Extracted data entries:
***
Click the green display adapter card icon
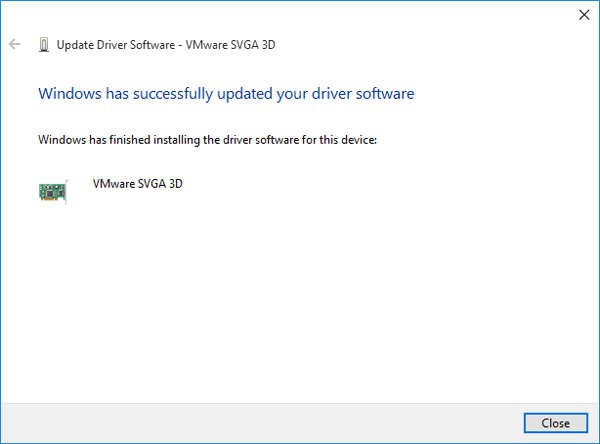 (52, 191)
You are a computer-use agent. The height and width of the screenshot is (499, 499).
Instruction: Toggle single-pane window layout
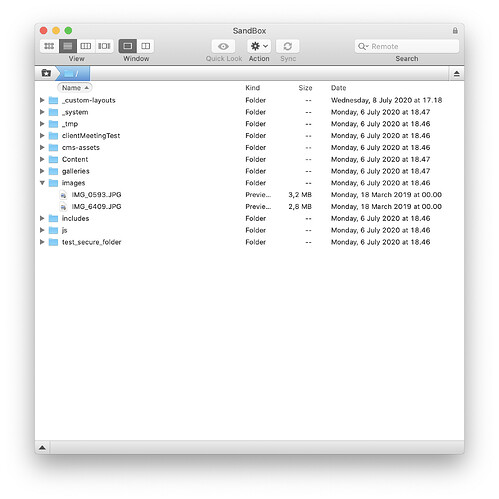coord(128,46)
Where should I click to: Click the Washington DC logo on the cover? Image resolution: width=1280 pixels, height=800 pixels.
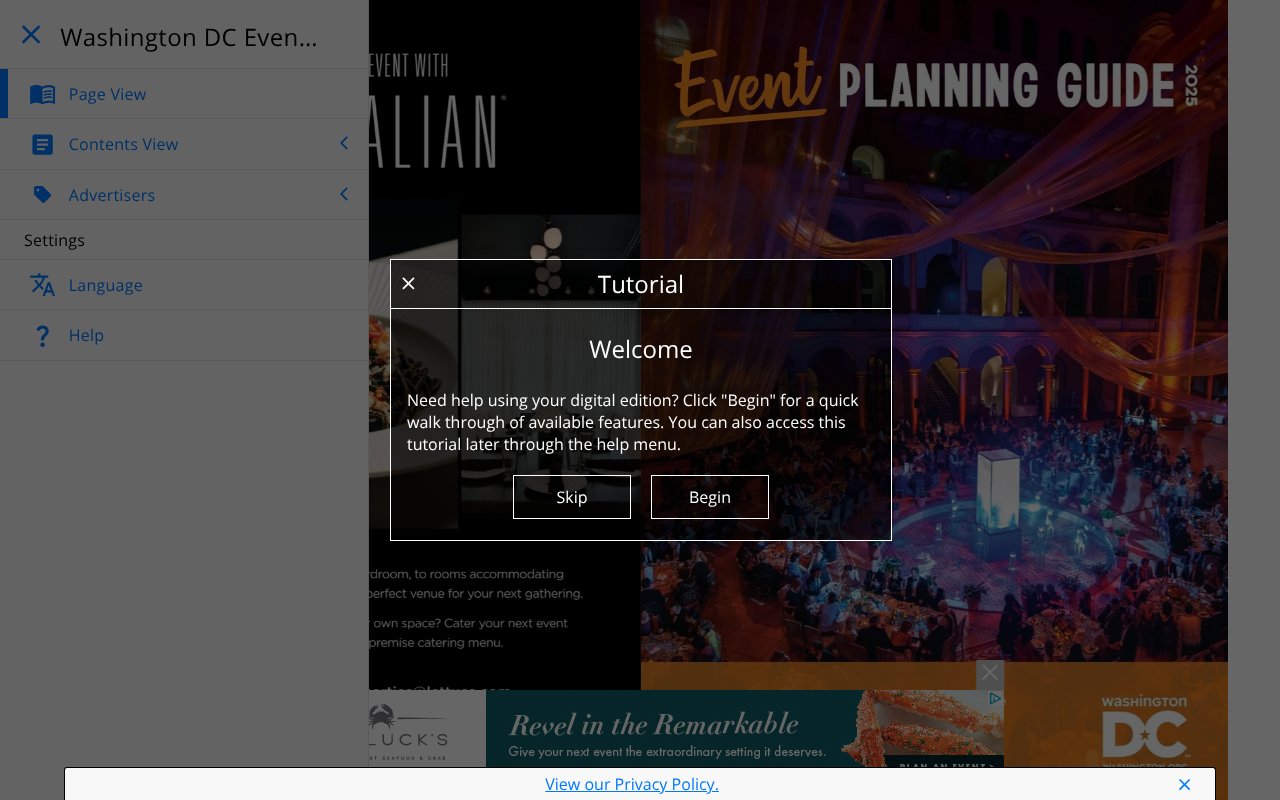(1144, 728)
***
Every picture stays out; reproduce exactly the lines from the one with "Where should I" through the last line of the data above.

■ EXPECTED ANSWER ■
Where should I click to: Click the Washington DC logo on the cover? Image resolution: width=1280 pixels, height=800 pixels.
(1144, 728)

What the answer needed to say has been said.